Pushing a v* tag triggers the release pipeline (.github/workflows/release.yml). The distribution name is honestml ([project] in pyproject.toml); [project.urls] points at github.com/sukhov-is/HonestML.

Pipeline

  • check — triple version gate tag == pyproject == honestml.__version__ (scripts/check_tag_version.py), then verifies the tagged SHA is on main with a green CI run.
  • build — builds the sdist and wheel.
  • audit — installs the wheel with the boosting extra into a clean venv and runs pip-audit over it; a second pip-audit invocation in the same job emits a CycloneDX SBOM. The escape valve for a CVE without a released fix is audits/pip-audit-ignore.txt: every entry lands via PR with a justification, a review-by date, and a CHANGELOG line.
  • publish — uploads to PyPI via trusted publishing (OIDC) from the pypi environment; attestations are generated automatically.
  • github-release — creates the GitHub Release with auto-generated notes and attaches the distribution files and the SBOM.
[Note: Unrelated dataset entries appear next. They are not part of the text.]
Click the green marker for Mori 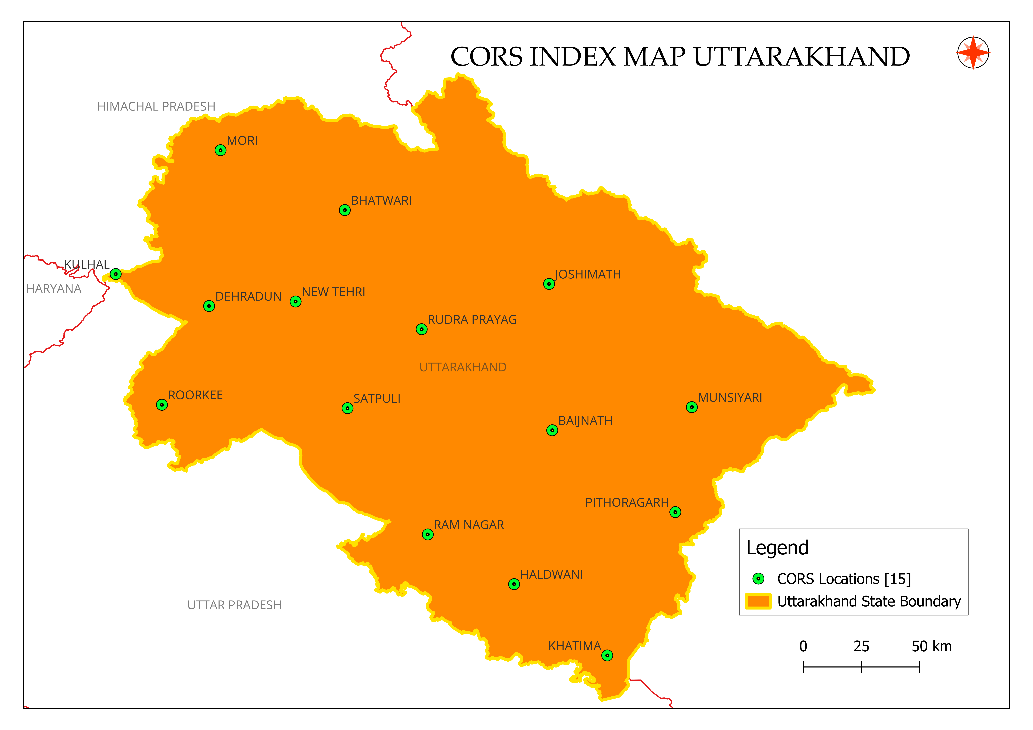coord(220,150)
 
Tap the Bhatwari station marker coord(345,210)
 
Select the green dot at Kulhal coord(116,274)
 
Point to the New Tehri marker coord(296,301)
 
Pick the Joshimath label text coord(588,274)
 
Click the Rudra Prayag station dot coord(422,329)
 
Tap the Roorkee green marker coord(162,405)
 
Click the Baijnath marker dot coord(552,430)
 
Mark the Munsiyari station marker coord(692,407)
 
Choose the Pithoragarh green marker coord(675,512)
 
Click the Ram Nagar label coord(469,525)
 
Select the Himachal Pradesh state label coord(156,107)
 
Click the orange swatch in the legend coord(758,601)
One-time setup (prerequisites)

  1. Trusted Publisher on PyPI: register the repository with workflow file release.yml and environment pypi — the environment name is part of the trust anchor.
  2. Environment protection rules for pypi in GitHub settings (required reviewers / tag-only deployment policy) — without them the environment is decorative.
  3. GitHub Pages for the docs site: repository Settings → Pages → Source = "GitHub Actions". docs-deploy.yml then publishes the site (plus llms.txt/llms-full.txt) to https://sukhov-is.github.io/HonestML/ on every push to main — the Documentation URL in pyproject.toml.

Per-release checklist

  1. Full suite green on main (the check job enforces this mechanically).
  2. Green workflow_dispatch run of benchmark.yml on the commit being tagged — the gate is no regress vs benchmarks/baseline.json.
  3. Bump the version in BOTH places: pyproject.toml and honestml.__version__ (plus the pin in tests/unit/test_public_api.py).
  4. Cut the release section out of [Unreleased] in CHANGELOG.md.
  5. Tag vX.Y.Z and push; the pipeline does the rest.
  6. Paste the benchmark run URL into the auto-created GitHub Release notes (the SBOM is attached by CI).

First release

benchmarks/baseline.json does not exist until it is bootstrapped: dispatch benchmark.yml with update_baseline: true, download the benchmark-results artifact, and commit baseline.json together with a CHANGELOG line. Subsequent releases gate against the committed baseline.